§ **Passage**:
Scrolling through my newsfeed this morning, I was jubilated to come across news that the Colorado Public Utilities Commission had okayed 5 segments for Xcel’s Colorado Power Pathway transmission project. Here’s how the article sums up the project:

“The pathway will consist of loops of up to 650 miles of high-voltage transmission lines stretching from the Fort St. Vrain gas-fueled plant near Platteville and to the southeastern plains. Four new and four expanded substations are planned.

The PUC gave conditional approval to a 90-mile extension in southeast Colorado, pending more information that is expected early next year.”

When it rains, it tends to pour. At least that’s how it seems right now when it comes to America’s transmission system. Just a few weeks ago, the U.S. Bureau of Land Management announced that they’d given PacifiCorp permission to continue its Energy Gateway South Transmission project. The 416-mile power line is planned to run through Wyoming, Colorado, and into Utah. The Gateway South line is part of the utility’s broader plan to install 2,000 miles of transmission lines across the West. 

Why are these developments blog-worthy? Because, as most of you probably know, transmission development moves at a snail's pace in this country. Just consider this fact reported in an Atlantic article last year: “Since 2009, China has built more than 18,000 miles of ultrahigh-voltage transmission lines. The U.S. has built zero.” 

The reasons for our transmission stagnation are complicated, but a big part of the blame lies with America’s special community input mechanisms. Although well-intentioned, they too often allow small minorities of loud complainers bring down projects that would provide net benefit to society. 

This problem was explained in a very good Atlantic article earlier this year: 

“The community-input process is disastrous for two broad reasons. First, community input is not representative of the local population. Second, the perception of who counts as part of an affected local community tends to include everyone who feels the negative costs of development but only a fragment of the beneficiaries.

§ **Given entries**:
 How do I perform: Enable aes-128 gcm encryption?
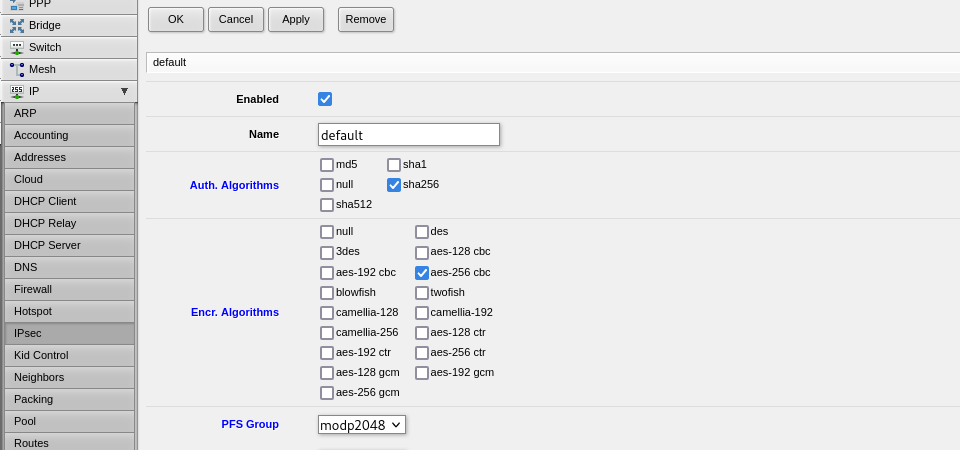327,373
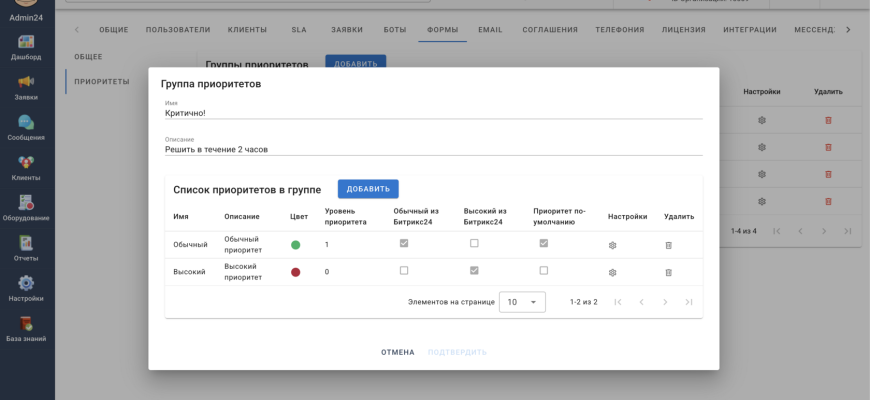Viewport: 870px width, 400px height.
Task: Switch to the Email tab
Action: tap(490, 30)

§ **Exercise A**: In the transmission blog post, how long is PacifiCorp's planned Gateway South power line?
§ **Exercise B**: Transcribe the stretch of the transmission blog post that opens with the words containing "When it rains, it" and closes with "across the West.".
The items come from a source separate from the transmission blog post.

§ **Solution A**: 416 miles.

§ **Solution B**:
When it rains, it tends to pour. At least that’s how it seems right now when it comes to America’s transmission system. Just a few weeks ago, the U.S. Bureau of Land Management announced that they’d given PacifiCorp permission to continue its Energy Gateway South Transmission project. The 416-mile power line is planned to run through Wyoming, Colorado, and into Utah. The Gateway South line is part of the utility’s broader plan to install 2,000 miles of transmission lines across the West.